Task inputs:
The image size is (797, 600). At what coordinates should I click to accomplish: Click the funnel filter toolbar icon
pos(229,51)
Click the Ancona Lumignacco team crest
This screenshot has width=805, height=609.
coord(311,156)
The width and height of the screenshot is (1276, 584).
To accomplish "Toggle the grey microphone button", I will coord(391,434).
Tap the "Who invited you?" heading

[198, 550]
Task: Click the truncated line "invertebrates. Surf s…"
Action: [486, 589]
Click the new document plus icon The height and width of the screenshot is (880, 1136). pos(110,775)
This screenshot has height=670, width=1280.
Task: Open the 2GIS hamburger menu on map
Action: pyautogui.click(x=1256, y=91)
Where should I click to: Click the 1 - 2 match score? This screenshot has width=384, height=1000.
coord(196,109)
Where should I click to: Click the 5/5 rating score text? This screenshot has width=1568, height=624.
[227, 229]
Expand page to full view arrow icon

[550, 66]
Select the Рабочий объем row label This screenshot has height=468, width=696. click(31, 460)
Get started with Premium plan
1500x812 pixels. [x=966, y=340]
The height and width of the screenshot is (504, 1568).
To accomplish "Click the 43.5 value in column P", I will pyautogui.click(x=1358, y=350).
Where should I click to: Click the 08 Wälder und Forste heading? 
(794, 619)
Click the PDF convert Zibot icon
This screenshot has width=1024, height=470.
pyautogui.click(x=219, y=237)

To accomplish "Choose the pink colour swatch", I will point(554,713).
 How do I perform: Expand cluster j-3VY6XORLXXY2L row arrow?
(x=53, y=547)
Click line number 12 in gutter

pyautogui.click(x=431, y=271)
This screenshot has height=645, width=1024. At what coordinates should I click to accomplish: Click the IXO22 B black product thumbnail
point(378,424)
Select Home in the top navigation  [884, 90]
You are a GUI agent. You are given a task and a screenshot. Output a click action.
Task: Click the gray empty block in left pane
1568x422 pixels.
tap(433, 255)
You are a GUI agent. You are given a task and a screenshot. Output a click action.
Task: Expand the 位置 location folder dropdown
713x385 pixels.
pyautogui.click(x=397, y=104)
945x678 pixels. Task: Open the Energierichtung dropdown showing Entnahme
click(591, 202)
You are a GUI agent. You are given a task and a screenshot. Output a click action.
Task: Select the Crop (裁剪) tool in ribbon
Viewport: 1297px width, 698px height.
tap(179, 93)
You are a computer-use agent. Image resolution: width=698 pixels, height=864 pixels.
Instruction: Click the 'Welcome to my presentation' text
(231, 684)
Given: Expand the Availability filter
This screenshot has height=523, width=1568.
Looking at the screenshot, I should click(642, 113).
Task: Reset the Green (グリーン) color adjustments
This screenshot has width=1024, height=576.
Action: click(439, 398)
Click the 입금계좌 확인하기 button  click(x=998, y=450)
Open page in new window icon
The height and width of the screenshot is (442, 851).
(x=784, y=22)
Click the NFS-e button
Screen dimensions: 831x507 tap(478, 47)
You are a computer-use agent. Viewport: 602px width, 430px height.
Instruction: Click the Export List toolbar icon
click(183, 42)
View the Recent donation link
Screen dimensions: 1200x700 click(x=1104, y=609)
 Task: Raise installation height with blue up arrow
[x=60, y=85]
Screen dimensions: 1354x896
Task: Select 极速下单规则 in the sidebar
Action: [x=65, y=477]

Task details: Each line of the material above must be reproduced exactly.

Exercise response:
The image size is (797, 600). At what coordinates should I click to accomplish: Click the funnel filter toolbar icon
pos(229,51)
Click the Ancona Lumignacco team crest
This screenshot has width=805, height=609.
coord(311,156)
The width and height of the screenshot is (1276, 584).
To accomplish "Toggle the grey microphone button", I will coord(391,434).
Tap the "Who invited you?" heading

[198, 550]
Task: Click the truncated line "invertebrates. Surf s…"
Action: [486, 589]
Click the new document plus icon The height and width of the screenshot is (880, 1136). pos(110,775)
This screenshot has height=670, width=1280.
Task: Open the 2GIS hamburger menu on map
Action: pyautogui.click(x=1256, y=91)
Where should I click to: Click the 1 - 2 match score? This screenshot has width=384, height=1000.
coord(196,109)
Where should I click to: Click the 5/5 rating score text? This screenshot has width=1568, height=624.
[227, 229]
Expand page to full view arrow icon

[550, 66]
Select the Рабочий объем row label This screenshot has height=468, width=696. click(31, 460)
Get started with Premium plan
1500x812 pixels. [x=966, y=340]
The height and width of the screenshot is (504, 1568).
To accomplish "Click the 43.5 value in column P", I will pyautogui.click(x=1358, y=350).
Where should I click to: Click the 08 Wälder und Forste heading? 
(794, 619)
Click the PDF convert Zibot icon
This screenshot has width=1024, height=470.
pyautogui.click(x=219, y=237)

To accomplish "Choose the pink colour swatch", I will point(554,713).
 How do I perform: Expand cluster j-3VY6XORLXXY2L row arrow?
(x=53, y=547)
Click line number 12 in gutter

pyautogui.click(x=431, y=271)
This screenshot has height=645, width=1024. At what coordinates should I click to accomplish: Click the IXO22 B black product thumbnail
point(378,424)
Select Home in the top navigation  [884, 90]
You are a GUI agent. You are given a task and a screenshot. Output a click action.
Task: Click the gray empty block in left pane
1568x422 pixels.
tap(433, 255)
You are a GUI agent. You are given a task and a screenshot. Output a click action.
Task: Expand the 位置 location folder dropdown
713x385 pixels.
pyautogui.click(x=397, y=104)
945x678 pixels. Task: Open the Energierichtung dropdown showing Entnahme
click(591, 202)
You are a GUI agent. You are given a task and a screenshot. Output a click action.
Task: Select the Crop (裁剪) tool in ribbon
Viewport: 1297px width, 698px height.
tap(179, 93)
You are a computer-use agent. Image resolution: width=698 pixels, height=864 pixels.
Instruction: Click the 'Welcome to my presentation' text
(231, 684)
Given: Expand the Availability filter
This screenshot has height=523, width=1568.
Looking at the screenshot, I should click(642, 113).
Task: Reset the Green (グリーン) color adjustments
This screenshot has width=1024, height=576.
Action: click(439, 398)
Click the 입금계좌 확인하기 button  click(x=998, y=450)
Open page in new window icon
The height and width of the screenshot is (442, 851).
(x=784, y=22)
Click the NFS-e button
Screen dimensions: 831x507 tap(478, 47)
You are a computer-use agent. Viewport: 602px width, 430px height.
Instruction: Click the Export List toolbar icon
click(183, 42)
View the Recent donation link
Screen dimensions: 1200x700 click(x=1104, y=609)
 Task: Raise installation height with blue up arrow
[x=60, y=85]
Screen dimensions: 1354x896
Task: Select 极速下单规则 in the sidebar
Action: [x=65, y=477]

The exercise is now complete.